TSE faz acordo com líderes religiosos sob ataques de Malafaia
BRASÍLIA Sob ataques do pastor Silas Malafaia, aliado do presidente Jair Bolsonaro (PL), o TSE (Tribunal Superior Eleitoral) assinou, nesta segunda (6), termo de cooperação para combate a fake news com entidades e representantes de diversas religiões.
O texto prevê que lideranças religiosas promovam a “exclusão da violência durante as pregações, sermões e homilias, ou ainda em declarações públicas ou publicações que venham a fazer”, segundo nota divulgada pela corte.
Horas antes do evento, Malafaia publicou vídeo nas redes sociais chamando o presidente do tribunal, Edson Fachin, de “esquerdopata de carteirinha” e cobrou boicote ao acordo.
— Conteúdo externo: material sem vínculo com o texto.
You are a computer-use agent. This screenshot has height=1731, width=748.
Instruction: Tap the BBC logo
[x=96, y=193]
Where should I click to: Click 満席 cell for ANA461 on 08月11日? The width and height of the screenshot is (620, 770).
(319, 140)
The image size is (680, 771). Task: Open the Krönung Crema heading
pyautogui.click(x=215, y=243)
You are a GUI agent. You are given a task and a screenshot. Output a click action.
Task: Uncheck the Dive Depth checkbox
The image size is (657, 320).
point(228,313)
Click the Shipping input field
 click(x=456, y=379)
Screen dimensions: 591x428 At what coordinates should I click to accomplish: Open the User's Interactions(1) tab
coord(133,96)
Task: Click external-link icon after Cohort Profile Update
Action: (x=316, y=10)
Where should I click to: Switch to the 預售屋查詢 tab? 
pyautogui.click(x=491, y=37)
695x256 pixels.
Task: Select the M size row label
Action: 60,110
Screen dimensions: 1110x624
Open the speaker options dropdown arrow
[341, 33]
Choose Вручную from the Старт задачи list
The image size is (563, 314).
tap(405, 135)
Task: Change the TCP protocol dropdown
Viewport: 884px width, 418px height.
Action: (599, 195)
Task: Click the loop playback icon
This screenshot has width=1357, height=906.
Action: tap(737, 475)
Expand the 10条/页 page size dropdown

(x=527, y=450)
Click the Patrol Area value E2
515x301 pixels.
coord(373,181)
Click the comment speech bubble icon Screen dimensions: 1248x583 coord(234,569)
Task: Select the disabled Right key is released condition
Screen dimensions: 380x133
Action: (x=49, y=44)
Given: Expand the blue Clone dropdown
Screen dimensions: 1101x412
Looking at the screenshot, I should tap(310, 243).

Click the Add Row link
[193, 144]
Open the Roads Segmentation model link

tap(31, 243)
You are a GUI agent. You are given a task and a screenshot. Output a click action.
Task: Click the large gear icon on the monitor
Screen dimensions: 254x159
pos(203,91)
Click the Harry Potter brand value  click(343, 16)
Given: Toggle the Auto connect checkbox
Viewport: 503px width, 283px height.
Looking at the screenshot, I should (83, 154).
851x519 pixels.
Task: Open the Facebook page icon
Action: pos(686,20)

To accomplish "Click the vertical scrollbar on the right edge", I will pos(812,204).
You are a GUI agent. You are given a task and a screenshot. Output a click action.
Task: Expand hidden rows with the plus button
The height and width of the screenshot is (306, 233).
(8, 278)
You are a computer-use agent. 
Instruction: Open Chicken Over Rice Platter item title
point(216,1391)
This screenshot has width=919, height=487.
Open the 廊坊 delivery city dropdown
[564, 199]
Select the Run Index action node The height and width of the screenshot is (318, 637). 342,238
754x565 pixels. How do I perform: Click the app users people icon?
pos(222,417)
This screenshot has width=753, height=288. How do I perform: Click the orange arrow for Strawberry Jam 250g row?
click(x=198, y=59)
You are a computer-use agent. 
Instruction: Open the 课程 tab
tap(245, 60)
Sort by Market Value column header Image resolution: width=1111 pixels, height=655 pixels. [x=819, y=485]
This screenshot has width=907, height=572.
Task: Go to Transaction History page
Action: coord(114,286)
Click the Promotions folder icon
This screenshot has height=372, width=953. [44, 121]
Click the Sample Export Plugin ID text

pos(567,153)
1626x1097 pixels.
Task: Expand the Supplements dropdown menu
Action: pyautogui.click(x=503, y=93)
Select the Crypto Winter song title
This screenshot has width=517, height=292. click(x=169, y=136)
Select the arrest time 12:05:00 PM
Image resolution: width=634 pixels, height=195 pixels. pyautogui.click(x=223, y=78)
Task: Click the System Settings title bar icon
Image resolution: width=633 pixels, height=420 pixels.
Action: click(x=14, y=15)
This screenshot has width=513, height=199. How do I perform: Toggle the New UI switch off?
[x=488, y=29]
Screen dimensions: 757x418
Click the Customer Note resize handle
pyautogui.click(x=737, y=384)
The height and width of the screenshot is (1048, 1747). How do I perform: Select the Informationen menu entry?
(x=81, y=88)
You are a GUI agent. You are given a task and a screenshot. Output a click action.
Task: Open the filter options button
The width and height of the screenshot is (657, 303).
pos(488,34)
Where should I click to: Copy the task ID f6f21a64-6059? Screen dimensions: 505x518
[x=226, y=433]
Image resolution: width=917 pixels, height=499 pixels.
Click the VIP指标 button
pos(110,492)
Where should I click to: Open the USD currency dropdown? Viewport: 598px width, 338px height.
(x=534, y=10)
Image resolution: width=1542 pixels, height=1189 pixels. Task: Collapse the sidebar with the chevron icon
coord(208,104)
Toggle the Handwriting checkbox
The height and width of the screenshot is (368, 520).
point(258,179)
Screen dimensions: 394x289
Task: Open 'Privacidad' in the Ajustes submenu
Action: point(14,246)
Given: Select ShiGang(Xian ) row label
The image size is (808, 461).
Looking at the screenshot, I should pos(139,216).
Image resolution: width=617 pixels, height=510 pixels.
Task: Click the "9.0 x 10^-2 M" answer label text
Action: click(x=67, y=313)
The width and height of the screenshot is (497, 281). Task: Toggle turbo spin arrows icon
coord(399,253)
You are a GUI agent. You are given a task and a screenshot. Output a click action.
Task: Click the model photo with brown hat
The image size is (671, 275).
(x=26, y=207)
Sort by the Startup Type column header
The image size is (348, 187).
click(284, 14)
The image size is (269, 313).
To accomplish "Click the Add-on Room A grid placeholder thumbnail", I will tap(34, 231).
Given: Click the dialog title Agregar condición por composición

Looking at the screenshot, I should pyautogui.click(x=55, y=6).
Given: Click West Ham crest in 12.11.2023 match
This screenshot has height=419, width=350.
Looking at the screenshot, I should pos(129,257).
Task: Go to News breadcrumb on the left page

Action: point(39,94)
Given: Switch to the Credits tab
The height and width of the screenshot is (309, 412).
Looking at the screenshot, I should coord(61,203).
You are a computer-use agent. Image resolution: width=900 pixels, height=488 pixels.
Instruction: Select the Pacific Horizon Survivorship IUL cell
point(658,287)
No vídeo, o pastor afirmou que a liderança religiosa que assinar o documento é alienada, está “por fora dos fatos” ou é “esquerdopata”. “Líder religioso que sabe das coisas não vai cair nesse jogo”, disse Malafaia.
A ideia do TSE é reduzir a resistência ao sistema de voto para as eleições deste ano, no momento em que o presidente Bolsonaro realiza ataques às urnas eletrônicas e faz ameaças golpistas.
As entidades, porém, não se comprometeram a apoiar a posição do tribunal em defesa das urnas eletrônicas.
Na semana passada, o pastor Eduardo Bravo, presidente da Unigrejas, disse que a entidade participaria do evento e assinaria o documento, o que não aconteceu.
Em nota, a Unigrejas afirmou que recebeu com alegria o convite do TSE para o evento, mas que resolveu não participar do acordo. “Neste momento, na busca de temperança e na representação de mais de 50 mil pastores e igrejas, resolvemos ficar como observadores do evento, posto que há temas sensíveis em pauta, como o chamado combate à desinformação.”
O deputado Sóstenes Cavalcante (DEM-RJ), presidente da bancada evangélica, foi convidado para a cerimônia, mas disse à Folha que não participou por razões pessoais. Ele é aliado de Malafaia.
Segundo o TSE, assinaram o documento 15 entidades ou representantes de grupos de religiões de matriz africana, budista, católicos, espíritas, evangélicos, judeus e muçulmanos.
William Douglas, juiz do TRF (Tribunal Regional Federal) da 2ª Região, também está entre os signatários do termo de cooperação.
Douglas era um dos nomes avaliados por Bolsonaro para preencher a vaga de “terrivelmente evangélico” no Supremo, que ficou com o ministro André Mendonça.
“Democracia, ordem jurídica e religião partilham, para além do caráter necessário e vital, o fato de que pressupõem, em conexão com a busca incessante por justiça, a consolidação de um estado firme e indeclinável de aceitação e respeito”, disse Fachin durante o evento.
O presidente do tribunal disse que a proposta é defender a “natureza pacífica das eleições” e que a Justiça Eleitoral enfrenta “dificuldades inusuais”.
“Como decorrência da crescente intolerância, do progressivo esgarçamento de laços e, sobretudo, do evidente processo de degradação de valores decorrente da expansão irrefreada do fenômeno da desinformação”, disse o magistrado.
Bolsonaro tem usado eventos com lideranças religiosas para levantar dúvidas sobre as eleições e atacar adversários.
“Foi um fiasco. Uma das maiores religiões do país não tem os representantes legais. Ele [Fachin] fez isso com interesses políticos para isolar o presidente”, afirmou Malafaia à Folha
Presidente da Anajure (Associação Nacional de Juristas Evangélicos), Edna Zilli disse que o documento do TSE apresenta valores “caros” às religiões cristãs. Afirmou ainda que a iniciativa pode fortalecer a democracia brasileira.
O secretário-geral da CNBB (Conferência Nacional dos Bispos do Brasil), dom João Portella Amado disse que o trabalho do TSE é “condição indispensável para a democracia”.
Já Mãe Nilce Naira, coordenadora da Rede Nacional de Religiões Afro-Brasileiras e Saúde, disse que culturas de raiz africana têm sido atacadas “pelas mãos da intolerância e do preconceito” ao defender o pacto com o tribunal.